Collected data:
BEGIN

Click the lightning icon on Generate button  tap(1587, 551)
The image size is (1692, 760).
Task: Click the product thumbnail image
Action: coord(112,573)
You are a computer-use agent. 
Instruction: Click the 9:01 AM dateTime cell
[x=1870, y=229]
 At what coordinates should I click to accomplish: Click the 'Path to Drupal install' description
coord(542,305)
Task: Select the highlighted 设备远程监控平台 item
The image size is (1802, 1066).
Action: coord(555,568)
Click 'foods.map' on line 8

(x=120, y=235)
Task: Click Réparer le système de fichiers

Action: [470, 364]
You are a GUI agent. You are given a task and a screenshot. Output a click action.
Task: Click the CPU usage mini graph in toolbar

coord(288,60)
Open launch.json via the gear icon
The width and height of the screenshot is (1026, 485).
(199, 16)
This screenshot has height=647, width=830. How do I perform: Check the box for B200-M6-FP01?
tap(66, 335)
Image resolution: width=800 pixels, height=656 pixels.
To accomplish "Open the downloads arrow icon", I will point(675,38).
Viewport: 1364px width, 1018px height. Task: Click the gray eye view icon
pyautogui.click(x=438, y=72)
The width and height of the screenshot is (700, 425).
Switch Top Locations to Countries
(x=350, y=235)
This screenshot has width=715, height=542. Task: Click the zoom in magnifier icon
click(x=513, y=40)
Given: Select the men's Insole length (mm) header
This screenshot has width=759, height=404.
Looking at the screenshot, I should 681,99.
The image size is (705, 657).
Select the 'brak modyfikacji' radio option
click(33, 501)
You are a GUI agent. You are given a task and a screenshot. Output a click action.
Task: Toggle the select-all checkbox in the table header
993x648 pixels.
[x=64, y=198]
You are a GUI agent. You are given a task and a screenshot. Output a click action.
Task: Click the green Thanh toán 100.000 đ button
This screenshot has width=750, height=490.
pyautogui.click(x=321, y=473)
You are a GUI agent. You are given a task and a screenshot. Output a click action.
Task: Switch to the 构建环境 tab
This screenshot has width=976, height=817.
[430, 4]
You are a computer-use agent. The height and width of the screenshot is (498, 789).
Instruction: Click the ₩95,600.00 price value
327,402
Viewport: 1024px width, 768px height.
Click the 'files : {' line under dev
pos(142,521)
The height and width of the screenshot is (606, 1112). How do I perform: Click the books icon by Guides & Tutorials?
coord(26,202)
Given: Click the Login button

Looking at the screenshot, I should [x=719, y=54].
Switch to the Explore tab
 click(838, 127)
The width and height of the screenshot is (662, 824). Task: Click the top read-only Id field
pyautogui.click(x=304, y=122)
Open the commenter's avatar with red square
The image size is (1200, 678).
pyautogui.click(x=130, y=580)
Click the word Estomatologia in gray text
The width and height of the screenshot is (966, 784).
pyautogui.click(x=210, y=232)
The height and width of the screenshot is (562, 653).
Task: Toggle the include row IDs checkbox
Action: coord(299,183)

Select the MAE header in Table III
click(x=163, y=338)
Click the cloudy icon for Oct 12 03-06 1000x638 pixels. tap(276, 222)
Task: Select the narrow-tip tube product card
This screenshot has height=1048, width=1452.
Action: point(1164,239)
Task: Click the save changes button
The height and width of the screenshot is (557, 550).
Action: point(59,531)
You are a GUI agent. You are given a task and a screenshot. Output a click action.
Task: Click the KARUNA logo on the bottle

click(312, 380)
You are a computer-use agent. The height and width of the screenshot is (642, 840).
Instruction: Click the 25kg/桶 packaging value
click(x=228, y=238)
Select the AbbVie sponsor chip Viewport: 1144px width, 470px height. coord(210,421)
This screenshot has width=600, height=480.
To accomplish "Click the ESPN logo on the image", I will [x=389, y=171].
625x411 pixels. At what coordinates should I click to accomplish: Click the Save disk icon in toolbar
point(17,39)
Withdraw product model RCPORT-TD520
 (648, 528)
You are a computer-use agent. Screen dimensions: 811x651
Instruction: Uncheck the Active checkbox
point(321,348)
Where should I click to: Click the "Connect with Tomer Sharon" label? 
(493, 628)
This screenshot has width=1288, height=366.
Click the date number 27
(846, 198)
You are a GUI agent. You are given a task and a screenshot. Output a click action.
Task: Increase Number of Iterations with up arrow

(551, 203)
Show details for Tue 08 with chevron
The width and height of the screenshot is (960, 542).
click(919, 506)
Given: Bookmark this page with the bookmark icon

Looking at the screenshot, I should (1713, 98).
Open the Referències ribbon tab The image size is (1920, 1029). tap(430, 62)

END

# [ASSIGNMENT]
Show all lines in the records above that hold "will".

# [TASK RESPONSE]
To accomplish "Open the downloads arrow icon", I will point(675,38).
To accomplish "Click the ESPN logo on the image", I will [x=389, y=171].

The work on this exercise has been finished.